I created an 'aggressivity score' to measure how hostile he is on his morning conferences. For this, my team and me created a small dataset and extracted the 'aggressive sentences' from the speeches.

Disclaimer: This is a personal project and the results are not intended to be used for any political or social purpose. The analysis is based on the data and the results are only for educational purposes.

1. Scraping the data

The morning conferences transcripts was scraped from the official website of the Mexican President. The code is available in the amlo_scraper folder. I used the requests and beautifulsoup libraries to scrape the data, and the entire code is available in the scrape_amlo.py file.

2. NLP Analysis

I implemented some cleaning and preprocessing techniques to the data; we removed several stopwords and used regular expressions to identify the president's utterances (I am not interested in utterances from the journalists or other people in the conferences).

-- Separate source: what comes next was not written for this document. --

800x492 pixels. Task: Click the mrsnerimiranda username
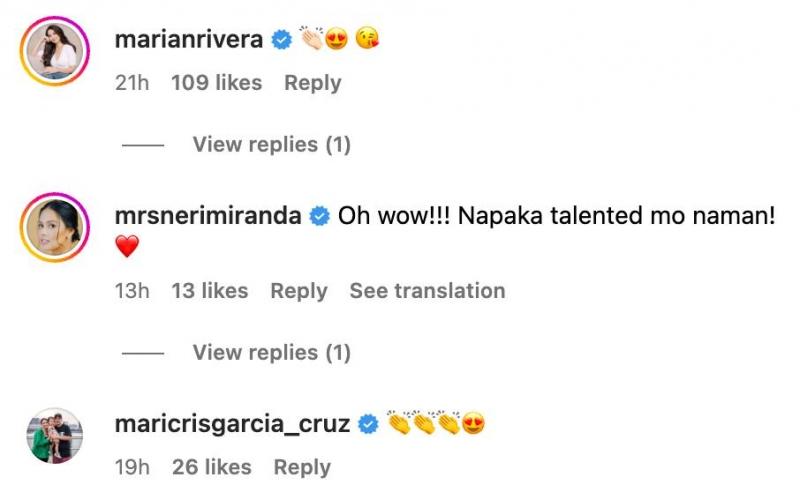click(208, 215)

Then, with a small dataset of 'aggressive sentences' we created a custom model using a neural network to predict the 'aggressivity' of the president's speeches.

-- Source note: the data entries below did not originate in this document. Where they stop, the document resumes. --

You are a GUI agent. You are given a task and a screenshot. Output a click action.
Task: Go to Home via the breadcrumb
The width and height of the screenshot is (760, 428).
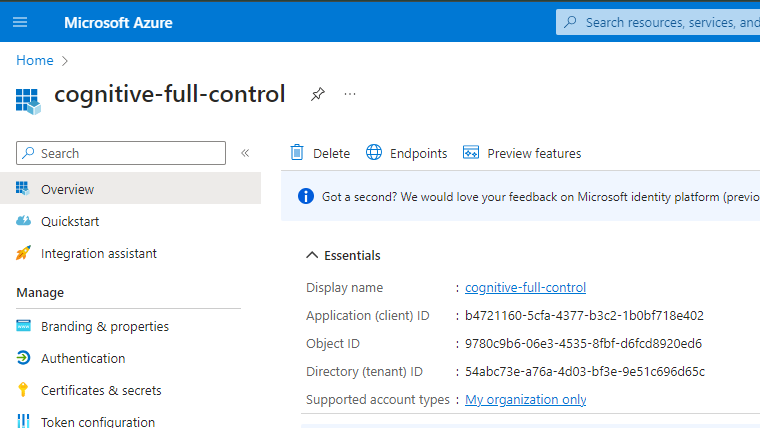click(34, 60)
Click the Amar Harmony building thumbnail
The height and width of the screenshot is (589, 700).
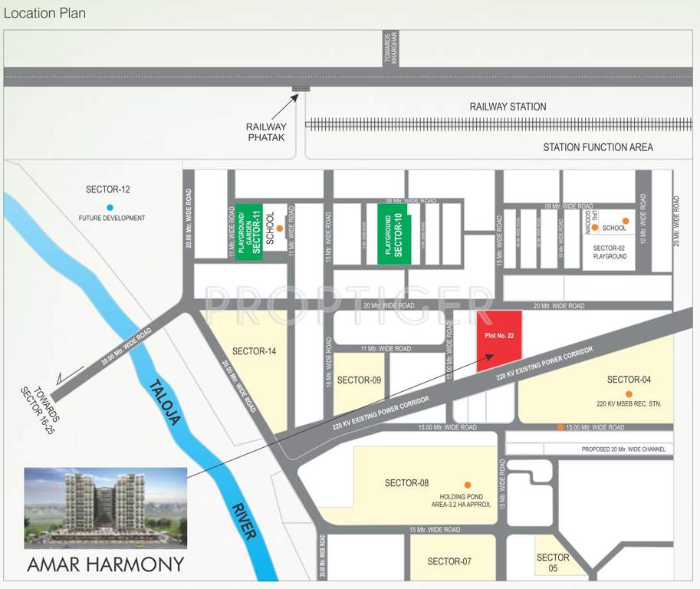(x=105, y=506)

All of the code is available in the nlp_analyzer folder. You will see the code for an XGBoost model and a neural network model, along with a utils folder with helper functions and scripts to preprocess the data.

3. Cross-reference with homicides data and other sources

I then scraped the data of the homicides in Mexico from the official website of the Mexican government. For each day, the official estimate was in a PDF file, so I first scraped those PDFs (see murder_incidences_scraper folder) and then extracted the data from the PDFs (see process_pdfs folder).

Then, my teammate Lluvia downloaded several datasets to cross-reference the data with. She downloaded the president's approval ratings, and then grouped the data by month to add this covariate to the overall analysis.